» **AIM OF THE TASK**
Go over the entries and report the lines where the word "computer" occurs.

###

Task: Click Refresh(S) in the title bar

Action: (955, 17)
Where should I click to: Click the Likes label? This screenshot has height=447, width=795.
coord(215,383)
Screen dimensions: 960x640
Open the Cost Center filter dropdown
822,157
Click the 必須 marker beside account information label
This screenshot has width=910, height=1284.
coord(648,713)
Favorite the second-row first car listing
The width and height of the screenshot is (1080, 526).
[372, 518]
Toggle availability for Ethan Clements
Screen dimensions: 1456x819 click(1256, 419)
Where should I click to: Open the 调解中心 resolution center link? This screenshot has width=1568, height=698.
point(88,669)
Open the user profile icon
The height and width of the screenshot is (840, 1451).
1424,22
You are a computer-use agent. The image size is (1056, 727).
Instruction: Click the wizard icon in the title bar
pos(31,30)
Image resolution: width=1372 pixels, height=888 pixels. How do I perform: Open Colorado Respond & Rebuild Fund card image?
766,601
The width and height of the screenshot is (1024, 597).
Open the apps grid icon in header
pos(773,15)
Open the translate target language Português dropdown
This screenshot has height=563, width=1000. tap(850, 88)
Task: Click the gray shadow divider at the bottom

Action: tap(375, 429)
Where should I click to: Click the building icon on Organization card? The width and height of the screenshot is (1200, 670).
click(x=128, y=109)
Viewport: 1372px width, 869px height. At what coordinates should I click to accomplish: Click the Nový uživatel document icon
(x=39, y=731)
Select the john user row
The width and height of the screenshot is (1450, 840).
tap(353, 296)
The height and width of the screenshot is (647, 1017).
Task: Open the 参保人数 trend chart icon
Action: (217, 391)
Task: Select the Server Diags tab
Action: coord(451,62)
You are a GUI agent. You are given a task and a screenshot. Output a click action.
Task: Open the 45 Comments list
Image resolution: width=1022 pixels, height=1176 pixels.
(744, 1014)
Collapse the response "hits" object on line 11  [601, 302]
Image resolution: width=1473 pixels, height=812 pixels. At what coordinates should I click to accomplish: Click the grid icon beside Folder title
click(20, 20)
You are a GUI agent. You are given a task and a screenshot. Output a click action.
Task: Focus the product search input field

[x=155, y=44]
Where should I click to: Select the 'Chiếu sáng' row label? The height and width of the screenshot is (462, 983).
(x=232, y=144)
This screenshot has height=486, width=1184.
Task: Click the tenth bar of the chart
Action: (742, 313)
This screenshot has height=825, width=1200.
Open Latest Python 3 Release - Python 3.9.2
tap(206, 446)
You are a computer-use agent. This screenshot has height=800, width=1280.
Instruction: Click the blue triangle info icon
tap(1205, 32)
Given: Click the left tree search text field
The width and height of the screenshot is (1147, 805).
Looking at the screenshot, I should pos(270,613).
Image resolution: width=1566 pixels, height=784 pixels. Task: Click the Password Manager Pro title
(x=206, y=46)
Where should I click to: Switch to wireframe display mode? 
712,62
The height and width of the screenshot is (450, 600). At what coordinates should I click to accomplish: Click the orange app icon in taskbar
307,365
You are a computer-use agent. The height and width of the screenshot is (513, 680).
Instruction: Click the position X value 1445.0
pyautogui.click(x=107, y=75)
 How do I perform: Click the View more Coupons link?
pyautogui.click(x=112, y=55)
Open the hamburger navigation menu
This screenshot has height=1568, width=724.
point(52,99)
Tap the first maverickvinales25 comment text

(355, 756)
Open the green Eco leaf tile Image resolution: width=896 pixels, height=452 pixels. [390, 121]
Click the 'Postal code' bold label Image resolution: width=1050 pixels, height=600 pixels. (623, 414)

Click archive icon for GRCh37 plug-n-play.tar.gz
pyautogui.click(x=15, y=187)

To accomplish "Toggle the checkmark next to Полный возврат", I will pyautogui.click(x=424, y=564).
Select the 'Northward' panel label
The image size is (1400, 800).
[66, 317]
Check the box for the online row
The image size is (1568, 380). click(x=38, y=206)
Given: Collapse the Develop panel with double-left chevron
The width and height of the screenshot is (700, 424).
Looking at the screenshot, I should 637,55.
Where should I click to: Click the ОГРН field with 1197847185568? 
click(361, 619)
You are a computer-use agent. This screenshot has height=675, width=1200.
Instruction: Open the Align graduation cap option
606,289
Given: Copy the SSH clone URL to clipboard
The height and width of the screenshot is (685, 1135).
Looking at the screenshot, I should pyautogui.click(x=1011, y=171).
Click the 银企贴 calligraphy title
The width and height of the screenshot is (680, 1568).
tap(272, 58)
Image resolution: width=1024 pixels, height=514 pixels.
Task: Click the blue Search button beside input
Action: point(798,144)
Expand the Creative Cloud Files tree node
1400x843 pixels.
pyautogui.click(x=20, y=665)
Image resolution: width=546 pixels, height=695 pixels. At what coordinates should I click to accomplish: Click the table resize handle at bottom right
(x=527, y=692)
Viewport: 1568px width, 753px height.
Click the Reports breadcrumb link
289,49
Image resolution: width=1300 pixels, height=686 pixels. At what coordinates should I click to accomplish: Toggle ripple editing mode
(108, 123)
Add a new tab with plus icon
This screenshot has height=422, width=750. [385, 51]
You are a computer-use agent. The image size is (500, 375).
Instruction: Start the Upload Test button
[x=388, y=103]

###

» **WRITTEN SOLUTION**
You are a computer-use agent. The image size is (1056, 727).
You are a computer-use agent. This screenshot has height=800, width=1280.
You are a computer-use agent. The height and width of the screenshot is (513, 680).
You are a computer-use agent. This screenshot has height=675, width=1200.
You are a computer-use agent. The image size is (500, 375).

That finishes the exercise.